If he died, surely I would have to look after the family – and while I was earning well, I was not earning enough to keep two students at university, and another adult human alive. It felt like I was on the verge of going from being ‘single man, single income’, to ‘family man, single income’.
I went into a panic and started saving and living off the barest minimum, out of fear for the great big “What if the worst happens?” event I was sure was looming on my horizon.
So, although I was now sitting in material abundance, my mindset was even more entrenched in fear, lack, and poverty than it had been in South Africa. Sleepless nights. Anxiety. Crippling fear, making it almost impossible to function and do my job.
Cue the second major life change. I realised I was not financially literate enough to make good choices. And just like when I reached rock bottom with addiction years ago, I reached out for help. A financial advisor.
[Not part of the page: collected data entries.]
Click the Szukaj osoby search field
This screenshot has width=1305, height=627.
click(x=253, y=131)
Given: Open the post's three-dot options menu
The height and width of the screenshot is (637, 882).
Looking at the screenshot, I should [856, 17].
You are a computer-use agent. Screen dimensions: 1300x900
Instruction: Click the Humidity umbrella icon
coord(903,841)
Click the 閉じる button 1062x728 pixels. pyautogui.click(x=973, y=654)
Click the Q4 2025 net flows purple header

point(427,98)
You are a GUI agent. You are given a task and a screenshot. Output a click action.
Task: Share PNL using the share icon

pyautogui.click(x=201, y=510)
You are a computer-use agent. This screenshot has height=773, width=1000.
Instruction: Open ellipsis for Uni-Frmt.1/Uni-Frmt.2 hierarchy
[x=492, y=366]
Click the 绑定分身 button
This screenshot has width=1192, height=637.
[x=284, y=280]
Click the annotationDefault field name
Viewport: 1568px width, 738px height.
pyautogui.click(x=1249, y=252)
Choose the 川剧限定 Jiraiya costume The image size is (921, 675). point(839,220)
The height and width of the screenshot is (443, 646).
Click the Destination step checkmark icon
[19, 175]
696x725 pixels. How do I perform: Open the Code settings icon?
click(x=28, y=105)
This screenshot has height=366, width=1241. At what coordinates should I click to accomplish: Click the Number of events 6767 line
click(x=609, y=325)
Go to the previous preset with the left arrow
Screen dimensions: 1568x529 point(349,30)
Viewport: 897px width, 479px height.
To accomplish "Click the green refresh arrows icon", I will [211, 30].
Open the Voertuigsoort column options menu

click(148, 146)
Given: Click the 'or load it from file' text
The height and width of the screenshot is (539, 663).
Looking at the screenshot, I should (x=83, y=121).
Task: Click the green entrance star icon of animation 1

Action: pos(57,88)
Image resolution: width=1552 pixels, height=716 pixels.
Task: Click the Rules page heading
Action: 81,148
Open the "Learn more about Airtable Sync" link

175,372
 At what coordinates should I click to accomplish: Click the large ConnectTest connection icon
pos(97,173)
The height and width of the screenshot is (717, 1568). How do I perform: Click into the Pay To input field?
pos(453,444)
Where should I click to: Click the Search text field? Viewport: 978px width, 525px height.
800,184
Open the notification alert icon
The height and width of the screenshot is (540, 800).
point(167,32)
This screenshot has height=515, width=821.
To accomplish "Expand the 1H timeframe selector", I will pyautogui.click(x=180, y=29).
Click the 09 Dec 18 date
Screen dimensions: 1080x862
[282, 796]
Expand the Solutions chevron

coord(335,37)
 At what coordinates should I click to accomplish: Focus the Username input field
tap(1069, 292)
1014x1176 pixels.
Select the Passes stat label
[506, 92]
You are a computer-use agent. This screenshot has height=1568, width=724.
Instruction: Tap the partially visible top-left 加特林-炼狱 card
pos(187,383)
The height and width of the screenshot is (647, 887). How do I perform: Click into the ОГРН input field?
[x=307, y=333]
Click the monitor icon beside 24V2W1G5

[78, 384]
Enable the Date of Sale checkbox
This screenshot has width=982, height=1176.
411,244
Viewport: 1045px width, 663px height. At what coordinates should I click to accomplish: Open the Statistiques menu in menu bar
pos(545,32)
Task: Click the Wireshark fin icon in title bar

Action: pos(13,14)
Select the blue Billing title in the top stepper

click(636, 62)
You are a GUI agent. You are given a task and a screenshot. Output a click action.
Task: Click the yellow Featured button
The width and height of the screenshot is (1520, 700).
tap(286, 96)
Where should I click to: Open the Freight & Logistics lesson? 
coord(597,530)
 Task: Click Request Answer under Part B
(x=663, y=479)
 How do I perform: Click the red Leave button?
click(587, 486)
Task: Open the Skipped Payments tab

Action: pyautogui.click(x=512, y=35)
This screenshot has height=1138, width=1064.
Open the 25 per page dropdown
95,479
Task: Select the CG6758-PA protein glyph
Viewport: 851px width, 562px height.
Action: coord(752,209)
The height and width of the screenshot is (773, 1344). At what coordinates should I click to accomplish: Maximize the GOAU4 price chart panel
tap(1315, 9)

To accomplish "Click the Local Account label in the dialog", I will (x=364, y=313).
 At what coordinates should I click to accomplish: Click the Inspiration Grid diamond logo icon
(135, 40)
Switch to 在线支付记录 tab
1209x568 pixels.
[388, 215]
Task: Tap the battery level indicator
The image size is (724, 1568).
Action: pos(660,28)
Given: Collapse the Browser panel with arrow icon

My first conversation with Paul was traumatic. Sitting there as a then 43-year old man, admitting to the most irresponsible financial attitudes, zero impulse control and no future planning. I was a walking economic disaster heading for ruin.
I guess I am not unique in this cataclysmic way of conducting myself with money, because this amazing whizz-kid financial advisor took all my confessions in his stride, like some monetary padre who has heard worse and forgiven more.
He sat and worked out a monthly budget that meant I could pay off my debt, take out life insurance, and put some money away for investments each month. Not only that, he even gave me a budget for entertainment and fun. Life, you know?
Eating out with friends. A new phone if I needed one. Shows. Experiences. Living abundantly, rather than wallowing in a poverty mindset in a world of abundance.
It took some time for me to detach myself from a sense of obligation to family members who have precious little financial buffer. Thankfully, the worst did not happen and the family member who was so gravely ill is still around, still providing for his family. Their financial reality is theirs to manage, not mine to fear as a future burden.
With the planning and investments I have in place now, I have managed to settle my debt, barring that lovely red Audi basking in Cape Town, but she’s going in a couple of months once the interest on the car is paid off, and then I will be 100% debt free. And thanks to all this, if the worst does happen, I will be in a position to help my family.
I’ve never been able to say that before, not once, in 44 years. And now I can do it while still having enough left over to enjoy my life every day. Letting go of that poverty mindset I’d lived with for years was not easy, but with some structure and planning in place, it became less mountain, more molehill.
And so now I can tootle along through life with plain and ordinary anxiety that we all have. Falling skies and missing deadlines, or worse yet – missing the launch of the new iPhone. Haha. Jokes, Paul, if you’re reading this!